As Central Falls teetered in 2010 and 2011, the state passed laws establishing a three-tiered intervention system for distressed municipalities and granting bondholders priority in a bankruptcy filing. The latter helped protect the credit rating of cities and towns in the nation’s smallest state and even the state itself.

“Passing this statute and lifting bondholders to a priority level had a tremendously positive effect,” state revenue director Rosemary Booth Gallogly said in an interview with The Bond Buyer.

The judge's approval “promises to return the highly distressed city of Central Falls to a financially viable community," Gov. Lincoln Chafee said late Thursday. "As a result of this plan, the city will have a balanced budget until 2017 including a sustainable pension and healthcare system for retirees.”
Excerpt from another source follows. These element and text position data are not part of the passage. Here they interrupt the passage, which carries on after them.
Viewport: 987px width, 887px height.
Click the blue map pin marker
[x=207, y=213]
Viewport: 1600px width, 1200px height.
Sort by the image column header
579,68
Moody’s Investors Service, anticipating a bankruptcy exit, placed the city’s Caa1 rating on review for upgrade in late June, though that rating is still deep into junk status. Moody’s expects to complete its review later this month.

“The review will consider the terms of the final bankruptcy plan, any last-minute challenges to the plan by creditors, and the city’s plan to balance its operating budget … including payment of debt service as well as pension contributions and OPEB payments,” Moody’s said.